=== Section Start ===
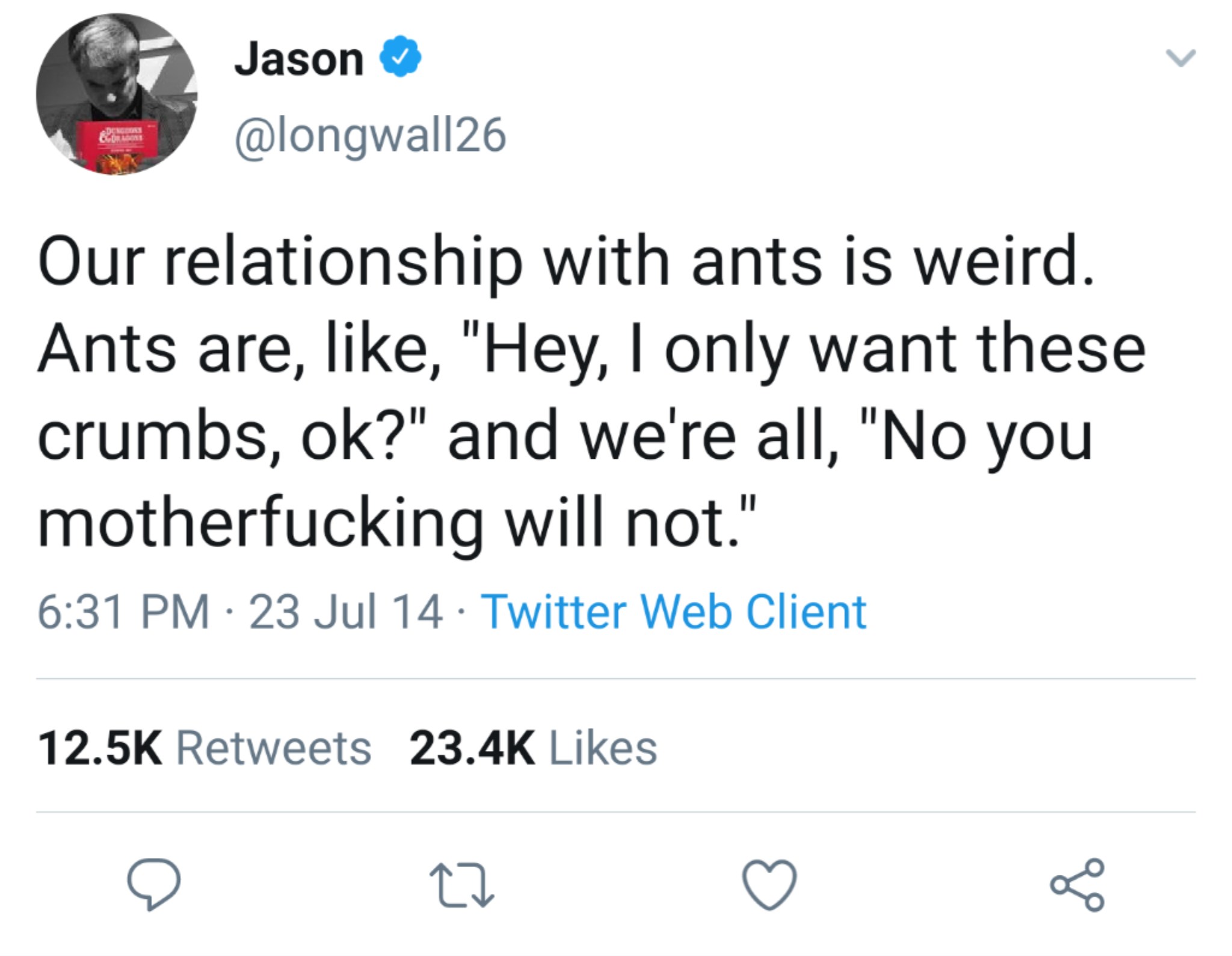Expand the tweet options chevron
This screenshot has height=956, width=1232.
pos(1180,58)
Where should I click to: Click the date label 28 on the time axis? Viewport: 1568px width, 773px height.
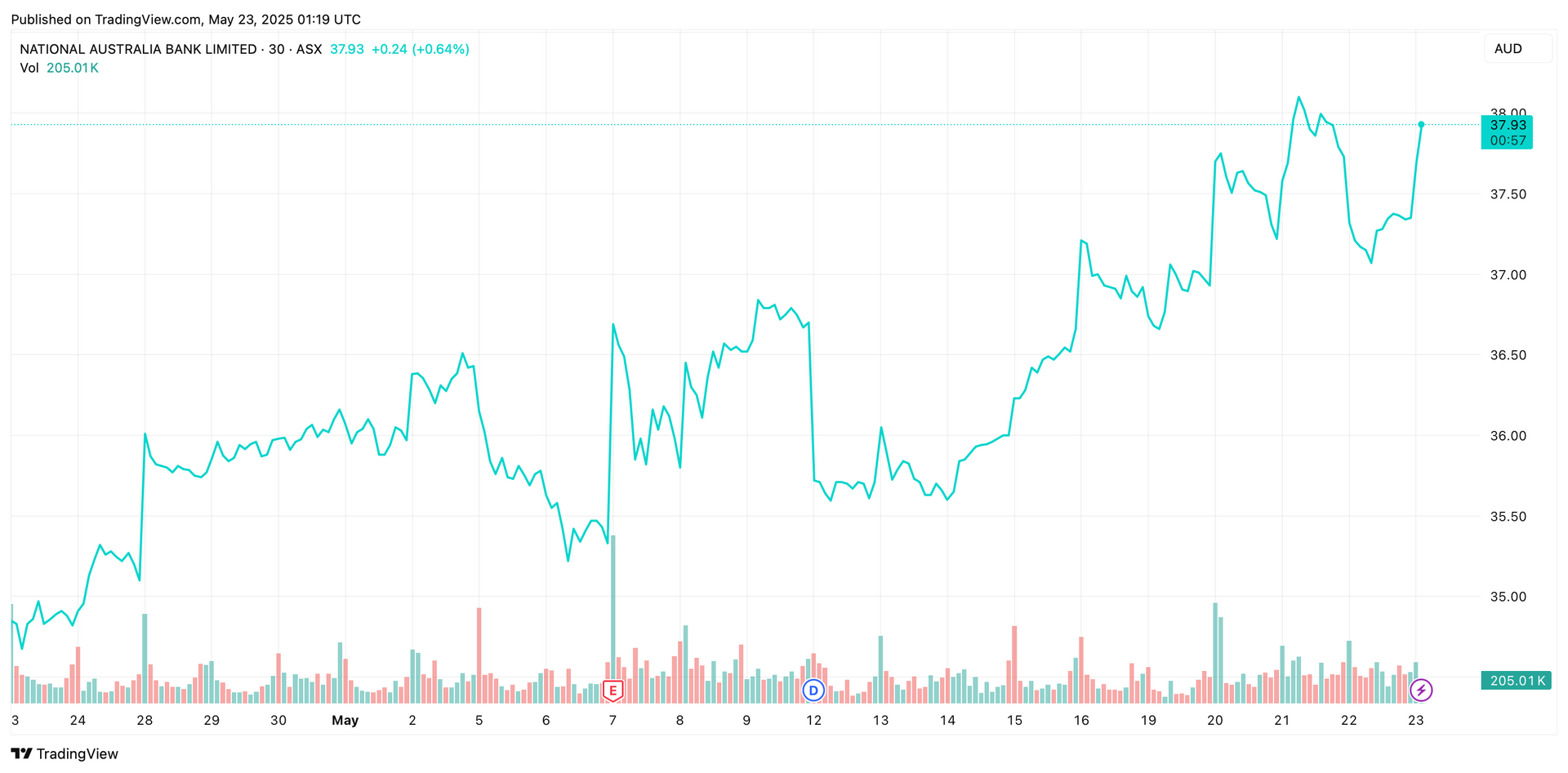pyautogui.click(x=145, y=720)
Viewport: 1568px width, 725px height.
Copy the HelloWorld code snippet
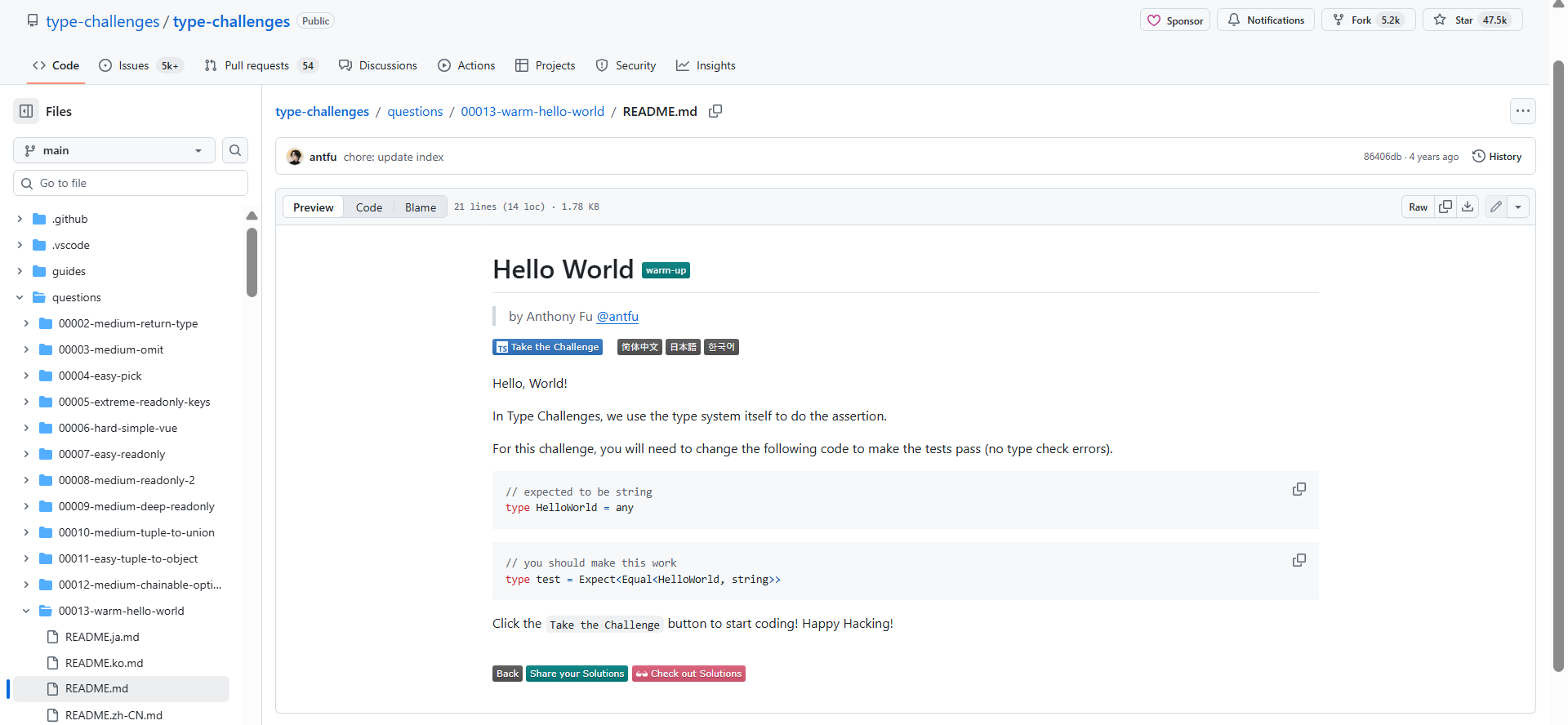point(1298,489)
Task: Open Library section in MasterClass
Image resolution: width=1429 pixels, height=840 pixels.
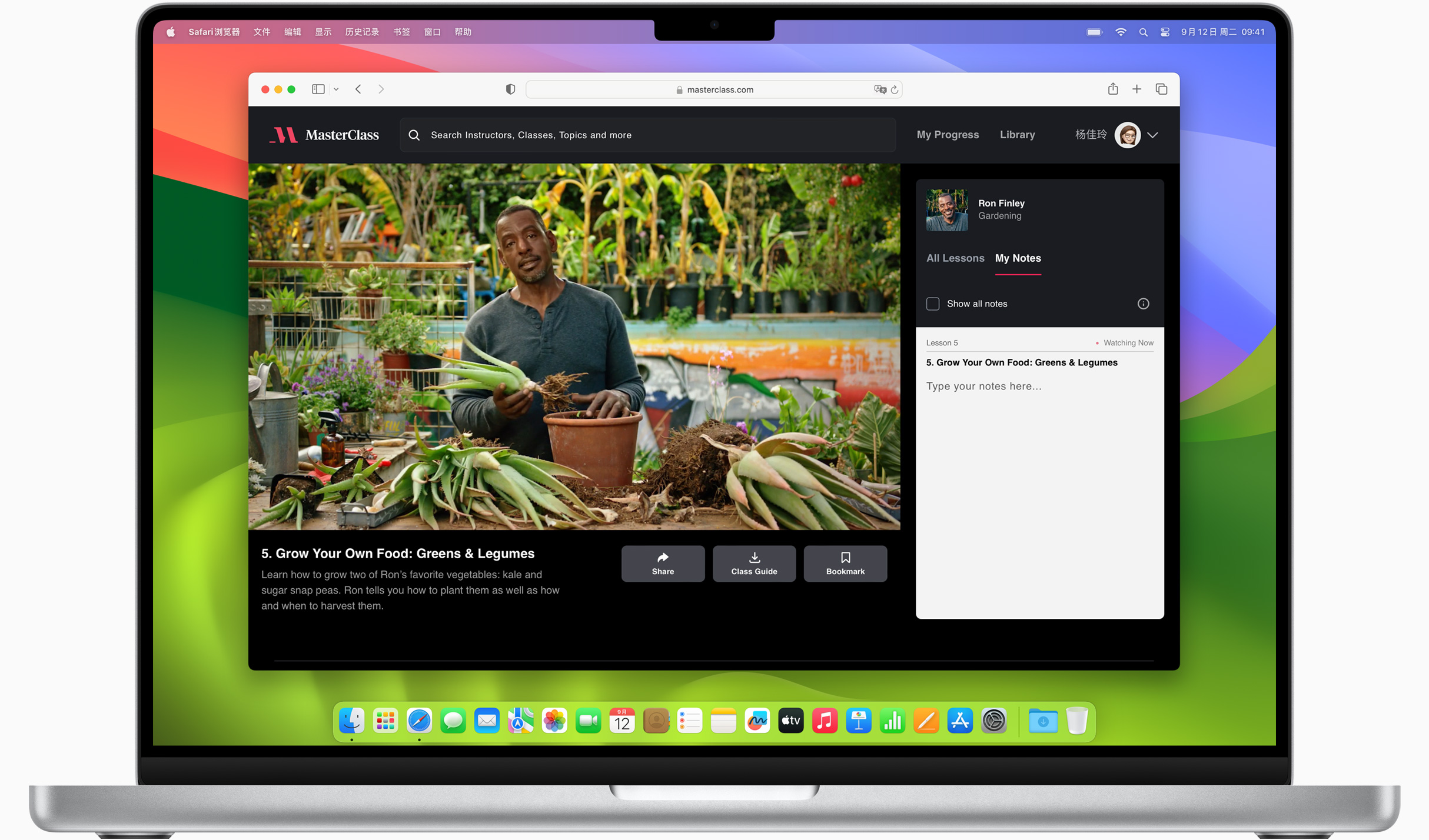Action: [x=1018, y=135]
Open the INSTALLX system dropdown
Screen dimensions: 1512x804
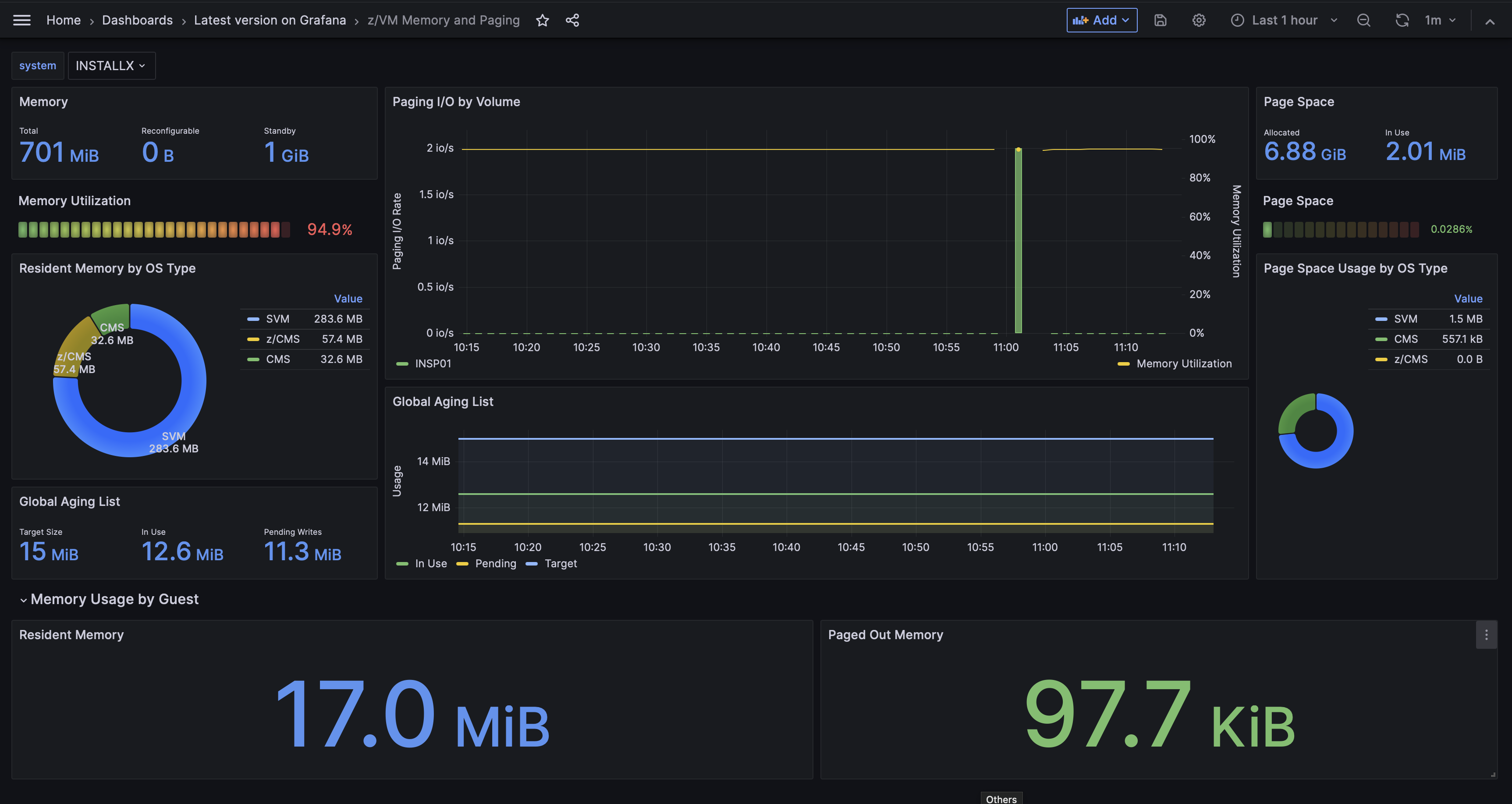(111, 66)
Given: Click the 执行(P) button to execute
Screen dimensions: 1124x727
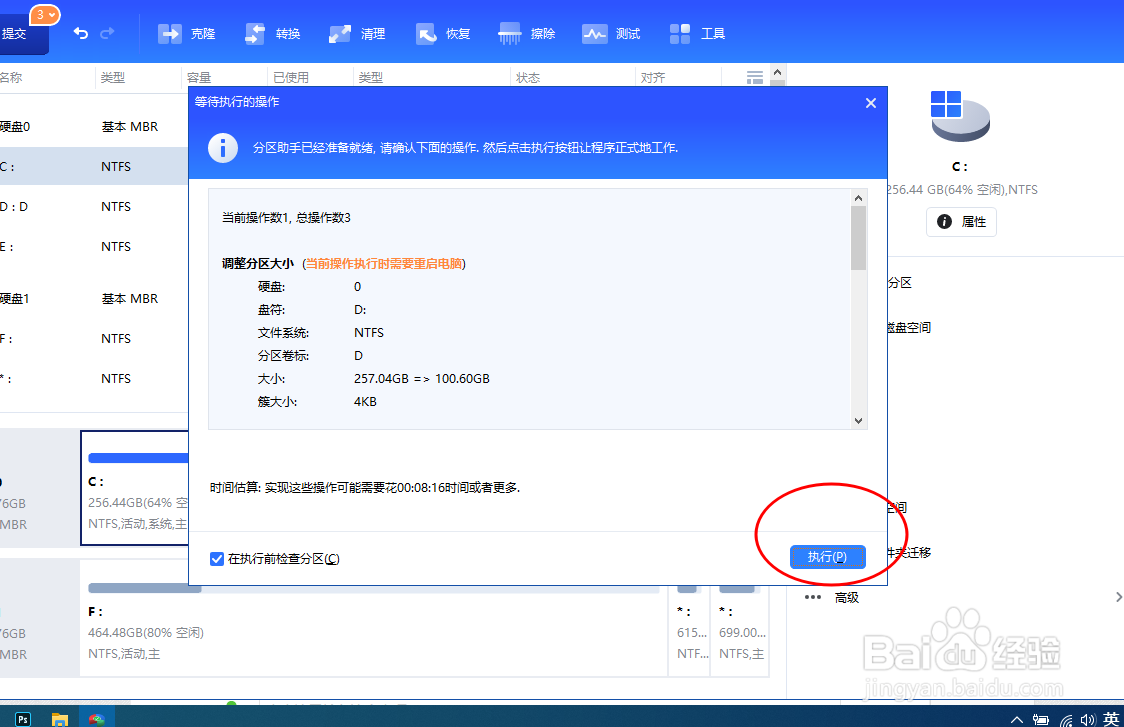Looking at the screenshot, I should (828, 557).
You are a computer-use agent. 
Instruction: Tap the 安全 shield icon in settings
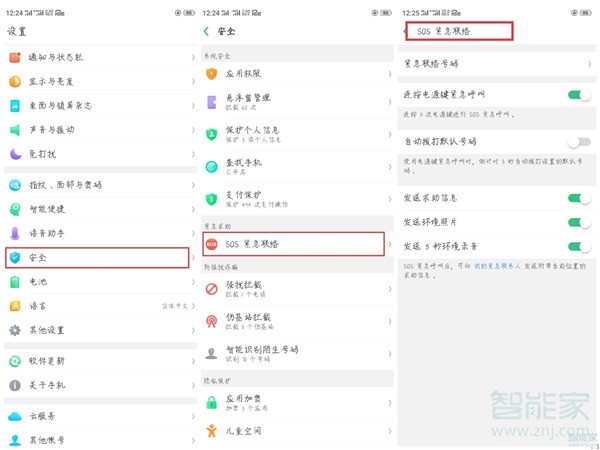(x=15, y=257)
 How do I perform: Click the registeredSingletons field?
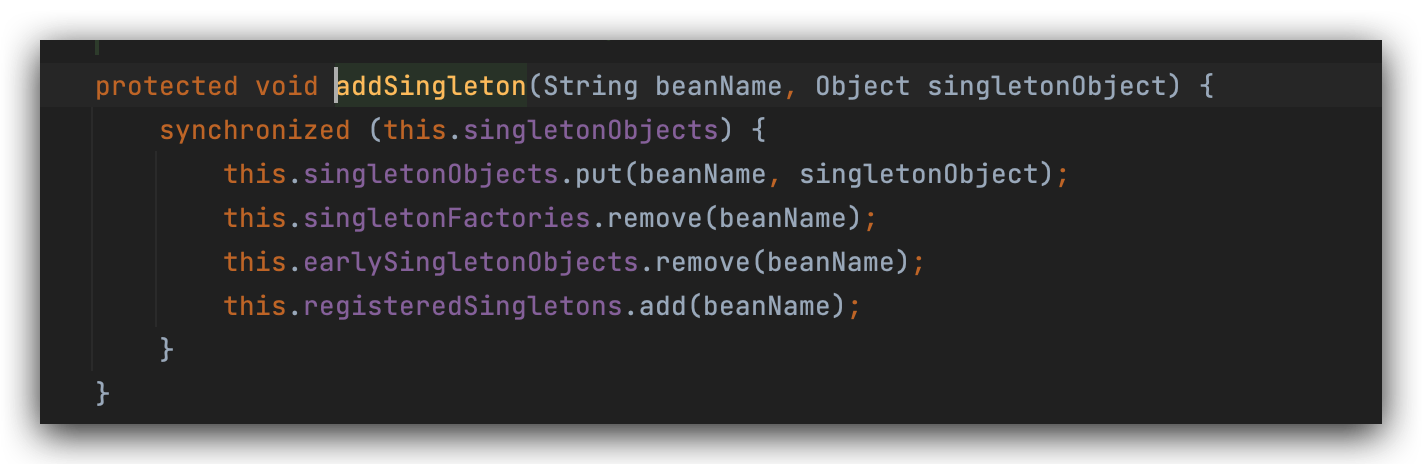(462, 305)
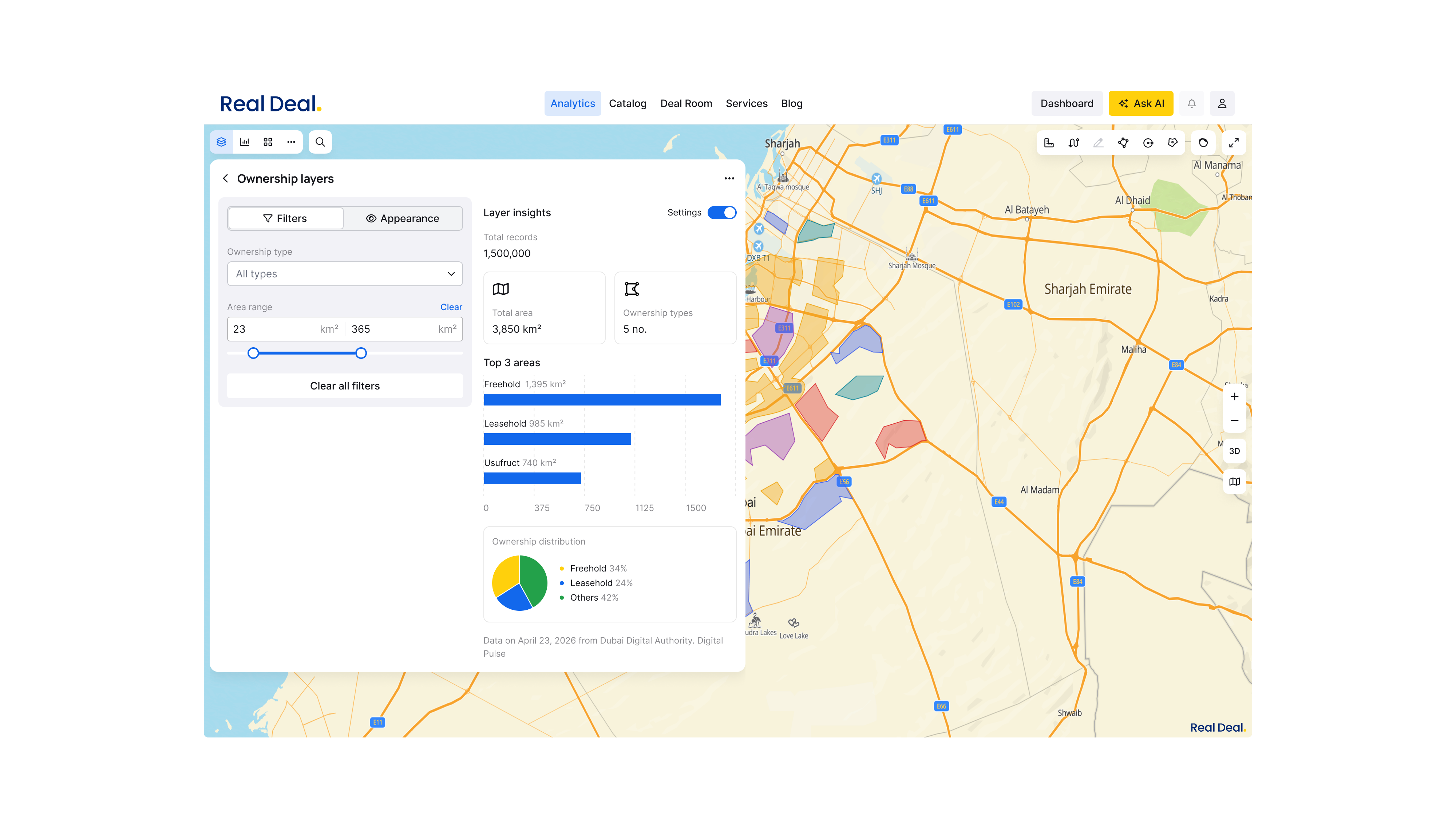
=== Section End ===
[Task to complete] Your reply should consist only of the lines running from the line with "Where should I" to the end of the entries, both included, copied exactly and without any pictures.

[Answer box]
Where should I click to: Click the date label 28 on the time axis? Viewport: 1568px width, 773px height.
pyautogui.click(x=145, y=720)
Viewport: 1568px width, 725px height.
Copy the HelloWorld code snippet
point(1298,489)
Task: Open Library section in MasterClass
Image resolution: width=1429 pixels, height=840 pixels.
Action: [x=1018, y=135]
Open the INSTALLX system dropdown
Screen dimensions: 1512x804
(111, 66)
Given: Click the 执行(P) button to execute
Screen dimensions: 1124x727
Looking at the screenshot, I should (828, 557).
You are a computer-use agent. 
Instruction: Tap the 安全 shield icon in settings
(x=15, y=257)
 How do I perform: Click the registeredSingletons field?
(462, 305)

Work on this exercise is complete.